Eleven years after Rolex brought out the “quick-set” function, the company upped their game again with the introduction of the 182XX series. These new timepieces boasted a “double quick-set” feature that allowed the user to quickly alter both the day and the date. The Six-Digit DayDates (the 118XXX series) came soon after in 2000, featuring an improvement to the bracelet and clasp.
On the eve of Baselworld 2008, Rolex debuted the DayDate II with a 41mm Oyster case – marking the first time a DayDate had ever been offered in anything other than 36mm. Aside from this, the Reference 218XXX featured the improved calibre 3156. This new size watch proved particularly popular until it was discontinued in 2015.

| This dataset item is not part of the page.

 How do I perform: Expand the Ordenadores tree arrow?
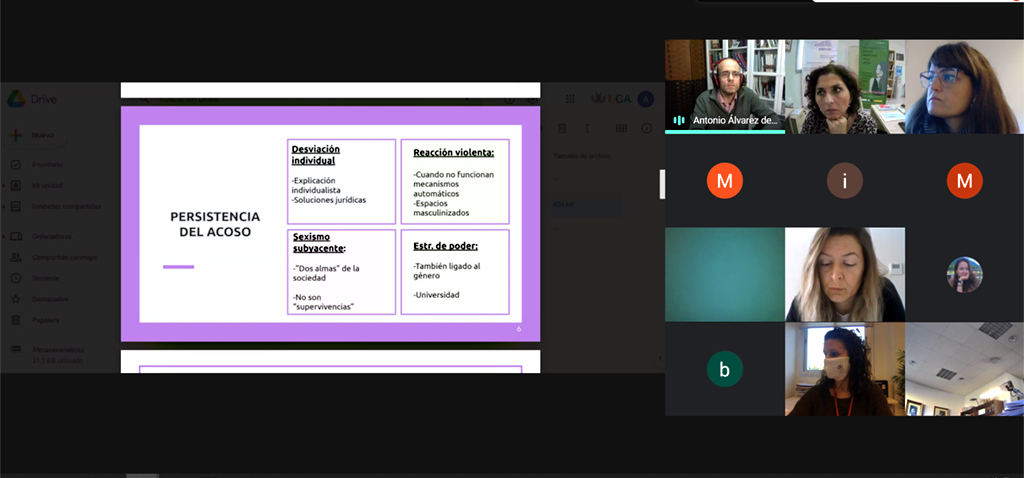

The Reference 228XXX range of Rolex DayDate watches was released that same year and are the most technologically advanced versions of the collection of all time. Available in either 36mm or 45mm, the timepieces are powered by the calibre 3255. This movement meets the manufacturer’s most stringent chronometer specifications and is equipped with an industry-leading 72-hour power reserve. In addition, these timepieces also boast Rolex’s latest anti-magnetic and shock-resistant technologies.
The Presidents’ Watch
Rolex DayDate watches are more commonly known as the President watch, yet there is some level of ambiguity as to where this title actually came from. One possible theory comes from Lyndon Johnson, who wore a version of the timepiece with a President bracelet. An advert from 1966 shows the watch on Johnson’s wrist, with the slogan “the Presidents’ Watch”.
Another legend surrounding Rolex DayDate watches is that the President moniker came as a result of the watch that was said to have been gifted to President John F Kennedy by Marilyn Monroe, right after she famously sang ‘happy birthday’ to him in Madison Square Garden. This particular model was sold at auction in 2005 for $120,000, however there was no official documentation to prove the presidential connection.
It is also possible that the ‘President’ nickname is a mistake. Some people say that the moniker actually refers to the bracelet instead of the watch itself. An advert from 1966 refers to the name “president”, but only when talking about the bracelet and not the timepiece as a whole.
A Secure Investment
Since Rolex DayDate watches are only available in 18 karat gold or platinum, they are not only an extremely valuable item of jewellery, but also an extremely secure investment of capital. Due to the high-quality workmanship and the stable brand equity the Swiss manufacturer enjoys, the timepieces are considered to be a reliable investment by both watch connoisseurs and collectors alike.
It is possible to find examples of extremely good price offers on the second-hand and vintage watch markets, with newer models or those featured gemstones commanding strong valuations. All in all, this exclusive range provides perfect timekeeping, backed by a timeless style and exquisite designs. This makes them an excellent addition to anybody’s collection.